何かたまらず書いておきたくって。ネタバレです・・


・冒頭、平さんの台詞が延々続く。前後の意味の脈絡は全然なかったりするのだけれど、そのリズミカルな台詞回しがまるで音楽のよう。音楽史の正統な帰結として今は現代音楽が位置付けられていることを連想した。でも、本当に名手のピアノ曲のように聞こえて、つい何度か聞いたら、自分も憶えられるのではないかと勘違いしてしまうくらいだった。
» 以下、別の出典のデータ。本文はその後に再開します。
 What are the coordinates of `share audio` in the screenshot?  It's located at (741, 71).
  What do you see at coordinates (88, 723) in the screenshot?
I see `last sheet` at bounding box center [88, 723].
・その上、平さんの立ち方が大変カッコいい。ちょっとはすかいにすっくと立つとき、まるでそこにスポットライトがあたっているかのよう。アリダの窪田くんは勿論、登場場面以外のお甲の大空さんでさえ、そうではない。でも、その立ち方の違いは、それぞれの立場(役どころ)の違いのようなもののように感じる。

・そんな風に、平さんの銀メガネは知的でエレガントでスケベでずる賢く、明治か江戸と昭和と平成を行ったり来たりも自由自在なのに、個性を与えられず役割しか与えられないというパンフレットのご本人のお言葉がとても腑に落ちるほど、戦後から今までの時代の世間、少しイヤな言い方をすれば正統な男世界を体現してるようにも思えた。

・そんな人間の帰結をこともあろうに、というか、だからこそ、今年80歳の男が演じる。同世代の男が背負うべき責任やら顛末やらをきちんと背負わせるのは、きっとほぼ同世代の蜷川幸雄が自分たちをまな板の上に乗せたい、乗せなければならないと言ってる気がするのだ。今回の滝の白糸は、私には、素朴なイデオロギーの匂いがする。それはアングラの原点の原点とも言うべき匂いな気がしているのだ。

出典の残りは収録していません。